恋人の優が住むマンションのリビングでくつろいでいた由香が、ふと言った。
「笑わないで聞いてほしいんだけど」
「なに?」
「中学の時の部活で先輩が言ったんだけどね……」
ヤマンバのことを話すと、優は盛大に噴き出した。
「ヤマンバって!」
「笑わないでって言ったでしょ!」
「アハハッ、無理だよ。まさか、本気で信じてるの?」
「そんなわけないでしょ。ただ……ちょっと、思い出しただけ」
この話を、今思い出してしまった理由には、心当たりがある。
彼女は明日、誕生日を迎えて三十歳になる。
そして、今夜何もなければ、バージンのままだ。
初体験がまだであることを、優は知らない。
優と付き合う前にも何人かの男性と付き合ってきたが、最後までしたことはなかった。
「ねえ、もしかして」
由香は優に顔を覗き込まれた。
「由香って……」
「わああっ!何でもない!忘れて!」
「そっか……そうだったんだ。由香は綺麗だから、もうやってて当然だと思ってた」
「ど、どうせ顔だけの女よっ」
由香は、街を歩けば十中八九の男性が振り向くほどの美人だ。
大学生の頃、由香と一緒にクラブに行くと金持ちのイケメンが寄ってくるからと、たいして親しくもない知り合いに誘われて、夜の街へ遊びに出かけたことがあった。
しかし、由香自身は心底から楽しめなかった。
彼女の興味の方向は、小説、漫画、ゲームだからだ。
由香はオタクと呼ばれる種類の人で、そっち方面のイベントに行くほうがずっと楽しかった。

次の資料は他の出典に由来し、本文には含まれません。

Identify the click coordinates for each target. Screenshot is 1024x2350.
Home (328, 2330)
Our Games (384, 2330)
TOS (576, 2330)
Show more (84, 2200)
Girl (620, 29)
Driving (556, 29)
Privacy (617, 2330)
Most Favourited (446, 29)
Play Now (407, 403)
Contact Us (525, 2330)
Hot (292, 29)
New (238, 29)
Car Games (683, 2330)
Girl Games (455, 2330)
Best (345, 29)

今まで付き合ってきた相手には隠していたのだが、関係が深くなっていけば自然と伝わってしまうもので。
由香の容姿とのギャップから笑われることもあり、それでだんだんと疎遠になり自然消滅が常だった。
その点優は、由香の趣味を知っているし理解もある。
彼自身もそうとうな鉱物オタクだからだろう。
「顔だけなんて思ってないよ」
由香は優に抱き寄せられた。
「じゃあ、試してみよう。明日になったら由香がヤマンバになってるかどうか」
「だから、信じてないってば」
「そう?俺は何だか心配になってきたよ。だから、日付が変わるまで由香の身体を観察しようと思う」
「か、観察って……」
「裸だとここじゃ寒いから、ベッドに行こう」
とても楽しそうな優に、由香は寝室に連れて行かれた。